I'm pretty sure they'll miss the full developer salary that Oven used to sponsor them, which they no longer do. I'd wager one doesn't do a rewrite like that, if you are in great personal standing with the language foundation.

That same "just don't use it" attitude was what drove me away from Zig btw. I would have been fine in restricting myself to a somewhat stable subset, e.g. if, loop + function calls, but they didn't want to provide any tiered stability guarantees for the language.

Opinionated is great, no local minima is great, but you have to accept that if you don't want to engage with the needs of your (professional) community then what you do is a hobby project. A very cool hobby project beloved by thousands, but a hobby project.


I think if you use a programming language that is clearly version zero you can't complain that it's not stable...


I'm not expecting the whole language to be stable, but I expect certain parts of it to be more stable than others. E.g. control flow vs. async.

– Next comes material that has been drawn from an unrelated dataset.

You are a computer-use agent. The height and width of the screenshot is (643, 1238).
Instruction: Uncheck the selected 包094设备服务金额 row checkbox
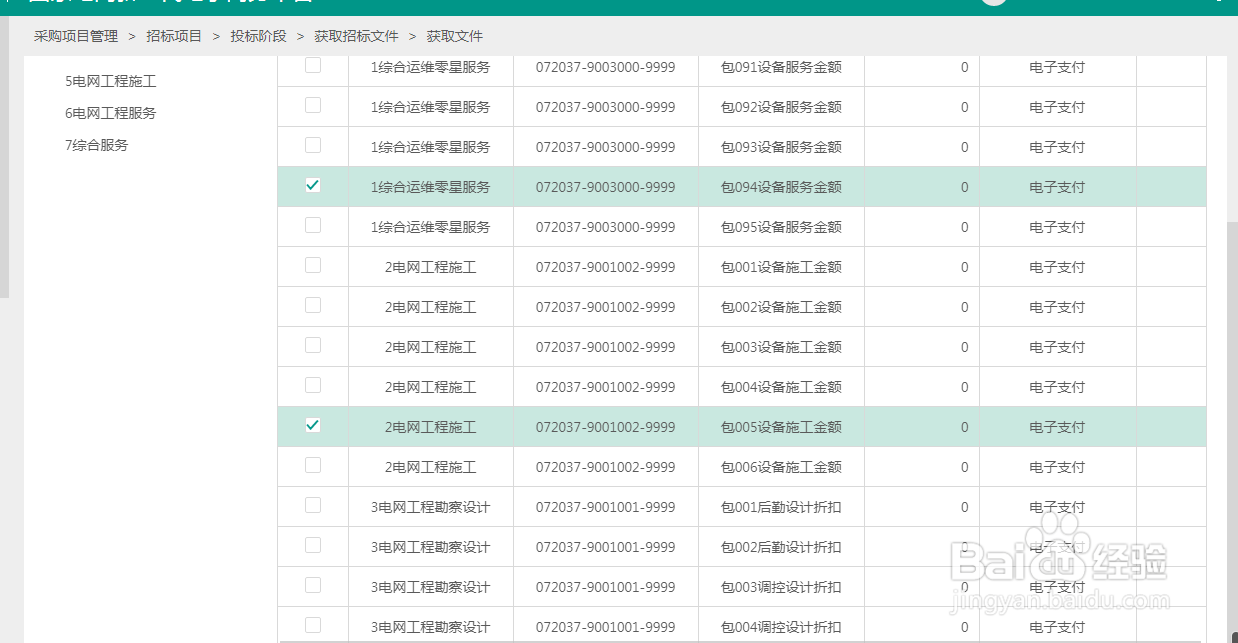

I'm not saying that they can't work that way, more power to them. But then having the expectation of anybody using it in a professional setting is also unrealistic. You can't have your cake and eat it too, either it's your personal project and you are fine with nobody using it but you, or you evangelise for people to use it, but then you also need to make at least some effort to not break their stuff on a whim, or to accept their change requests when they put in the work as was apparently the case for bun.

Tbh I don't see Zig hit 1.0 with a meaningful user-base, it's probably going to mostly get eaten by Rust or some other language and will continue to exist as a niche thing, kinda like D.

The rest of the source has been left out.